__Saved data entries__:
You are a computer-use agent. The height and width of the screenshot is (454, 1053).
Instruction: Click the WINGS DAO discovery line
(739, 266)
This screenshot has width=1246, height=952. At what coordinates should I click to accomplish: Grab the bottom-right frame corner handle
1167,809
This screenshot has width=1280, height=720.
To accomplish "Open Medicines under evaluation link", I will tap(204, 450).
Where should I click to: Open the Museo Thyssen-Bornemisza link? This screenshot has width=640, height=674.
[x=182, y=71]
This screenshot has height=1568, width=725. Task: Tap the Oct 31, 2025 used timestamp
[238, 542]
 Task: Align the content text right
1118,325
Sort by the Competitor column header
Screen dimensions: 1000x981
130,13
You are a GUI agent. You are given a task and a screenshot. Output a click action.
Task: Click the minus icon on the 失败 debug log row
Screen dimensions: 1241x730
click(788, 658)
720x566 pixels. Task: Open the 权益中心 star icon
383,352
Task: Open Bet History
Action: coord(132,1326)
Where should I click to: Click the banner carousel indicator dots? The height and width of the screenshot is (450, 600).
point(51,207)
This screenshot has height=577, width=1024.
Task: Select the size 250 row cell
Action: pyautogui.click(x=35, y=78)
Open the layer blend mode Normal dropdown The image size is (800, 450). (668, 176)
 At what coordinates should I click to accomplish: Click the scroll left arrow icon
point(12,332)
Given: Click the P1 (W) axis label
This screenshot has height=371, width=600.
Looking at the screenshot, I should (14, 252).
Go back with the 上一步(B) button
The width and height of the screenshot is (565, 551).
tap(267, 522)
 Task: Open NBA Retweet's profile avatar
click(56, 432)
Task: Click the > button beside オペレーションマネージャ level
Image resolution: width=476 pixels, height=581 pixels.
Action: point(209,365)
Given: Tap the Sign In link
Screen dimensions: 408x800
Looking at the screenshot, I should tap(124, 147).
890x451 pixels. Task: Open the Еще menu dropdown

__Work required__: Every entry above must be reproduced exactly.

__Expected output__:
You are a computer-use agent. The height and width of the screenshot is (454, 1053).
Instruction: Click the WINGS DAO discovery line
(739, 266)
This screenshot has width=1246, height=952. At what coordinates should I click to accomplish: Grab the bottom-right frame corner handle
1167,809
This screenshot has width=1280, height=720.
To accomplish "Open Medicines under evaluation link", I will tap(204, 450).
Where should I click to: Open the Museo Thyssen-Bornemisza link? This screenshot has width=640, height=674.
[x=182, y=71]
This screenshot has height=1568, width=725. Task: Tap the Oct 31, 2025 used timestamp
[238, 542]
 Task: Align the content text right
1118,325
Sort by the Competitor column header
Screen dimensions: 1000x981
130,13
You are a GUI agent. You are given a task and a screenshot. Output a click action.
Task: Click the minus icon on the 失败 debug log row
Screen dimensions: 1241x730
click(788, 658)
720x566 pixels. Task: Open the 权益中心 star icon
383,352
Task: Open Bet History
Action: coord(132,1326)
Where should I click to: Click the banner carousel indicator dots? The height and width of the screenshot is (450, 600).
point(51,207)
This screenshot has height=577, width=1024.
Task: Select the size 250 row cell
Action: pyautogui.click(x=35, y=78)
Open the layer blend mode Normal dropdown The image size is (800, 450). (668, 176)
 At what coordinates should I click to accomplish: Click the scroll left arrow icon
point(12,332)
Given: Click the P1 (W) axis label
This screenshot has height=371, width=600.
Looking at the screenshot, I should (14, 252).
Go back with the 上一步(B) button
The width and height of the screenshot is (565, 551).
tap(267, 522)
 Task: Open NBA Retweet's profile avatar
click(56, 432)
Task: Click the > button beside オペレーションマネージャ level
Image resolution: width=476 pixels, height=581 pixels.
Action: point(209,365)
Given: Tap the Sign In link
Screen dimensions: 408x800
Looking at the screenshot, I should tap(124, 147).
890x451 pixels. Task: Open the Еще menu dropdown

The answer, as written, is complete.